Я цепляю поводок к ошейнику Джорджа, хватаю с торпеды свою сумочку и осторожно перехожу дорогу, направляясь в винтажную кофейню, чтобы обдумать свой следующий шаг.
Это розовое здание с вывеской, на которой золотыми буквами выведено «Выпечка и булочки Шона»; видимо, с моего последнего приезда тут сменился владелец. Я толкаю дверь, и старомодный колокольчик оповещает о моем приходе.
– Кажется, тебе не помешает выпить горячего. Да поскорее, – говорит седоволосый румяный мужчина за стойкой, и если бы мне пришлось держать пари, я бы поставила на то, что это Шон.
Я дрожу, когда меня окутывает горячее тепло. Тут пахнет крестовыми булочками и шоколадом, и этого достаточно, чтобы согреть мою душу, пусть и временно.
– Да, пожалуйста.
– Проблемы с машиной? – спрашивает он, и я киваю. – Я наблюдал за тобой и как раз собирался выйти спросить, не нужна ли помощь. А ты тут как тут. Наверняка на улице мороз?
– Да, вполне себе, – говорю я с вежливой улыбкой. Погода за окном все-таки была очевидна.
Я ни на секунду не верю, что он планировал покинуть свое теплое кафе, но его жест напоминает мне о том, как Чарли, ныне с уютом расположившийся в коттедже «У моря», остановился, чтобы мне помочь, а я самодовольно прогнала его прочь. В этот раз моих навыков оказалось недостаточно.
– Мне, пожалуйста, латте с корицей, – говорю я мужчине, который вытирает с окна конденсат. Из-под его рук раздается скрип, сквозь прозрачное стекло он смотрит, сощурившись, на мою машину, а потом, уперев руки в бока, качает головой. Я снимаю вымокшее насквозь пальто.
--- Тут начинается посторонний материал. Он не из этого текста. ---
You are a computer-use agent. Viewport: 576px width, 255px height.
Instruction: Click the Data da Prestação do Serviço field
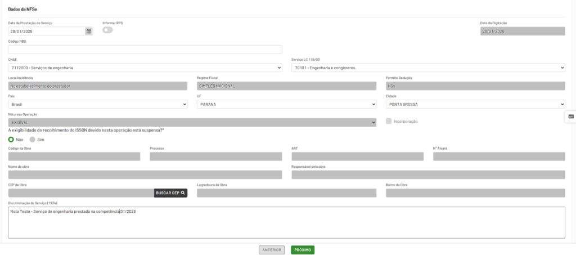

– Присаживайся, я принесу тебе кофе. И воды для собаки.
Я вдруг понимаю, что мы с Джорджем забрели, оставляя мокрые следы, в это милое кафе, даже не проверив, можно ли сюда с собаками, но вроде мужчина благосклонно отнесся к моему компаньону. В конце концов, других посетителей в кафе нет, так что жаловаться на меня некому.
– Держи, дорогая, горячий латте с корицей, – объявляет Шон минуту спустя и, в лучших традициях Донегола, отодвигает соседний стул и садится рядом. – Так что, чем могу помочь? Должен признать, я пеку отменные торты и булочки, но в машинах, к сожалению, совсем не разбираюсь. Но я знаком с человеком, который знает про машины все. Хочешь, позвоню ему?
– Ох, я не хочу никого беспокоить в такую погоду, – отвечаю я. На самом деле хотелось бы хоть секунды покоя, чтобы остаться наедине с мыслями и насладиться кофе, прежде чем разбираться с тем, как мне выбираться из Донегола.
Шон хмурится.
– Сама собралась машину чинить? – спрашивает он.
Я смеюсь над его интонацией. Было очень похоже на моего отца.
– Хотелось бы, – говорю я, обхватив высокий стакан с кофе обеими руками. – Я на самом деле неплохо разбираюсь в машинах, но не на таком уровне…
– Давай все-таки позвоню другу, он посмотрит, – говорит он, посмеиваясь, и достает телефон.
– Ну, если ему не сложно… Я буду навеки благодарна.
– Наслаждайся своим кофе, дорогая. Мы со всем разберемся, не волнуйся. Ни о чем не переживай, – говорит он и уходит, подпирая ладонью спину.
Я смотрю, как он исчезает в другой части кофейни, а потом бросаю взгляд на часы над дверью и в отчаянии прикрываю глаза. Уже почти четыре часа дня. Ни один механик не возьмется смотреть сегодня мою машину, а уж о том, чтобы вернуться на дорогу, вообще речи быть не может.
Я чувствую, как изнутри поднимается волна паники, щекоча кожу, и учащается дыхание. Шон за стойкой ходит взад-вперед, но его слов я не слышу из-за нарастающего в ушах шума: первый признак приближающейся панической атаки.
Я не могу. Не позволю. Я держу себя в руках. Все под контролем. Я владелица бизнеса, дома, успешная женщина. Я не буду истерить из-за того, что застряла в своем родном графстве в снегопад и мне негде остановиться, а со мной собака, которая на меня рассчитывает. Так?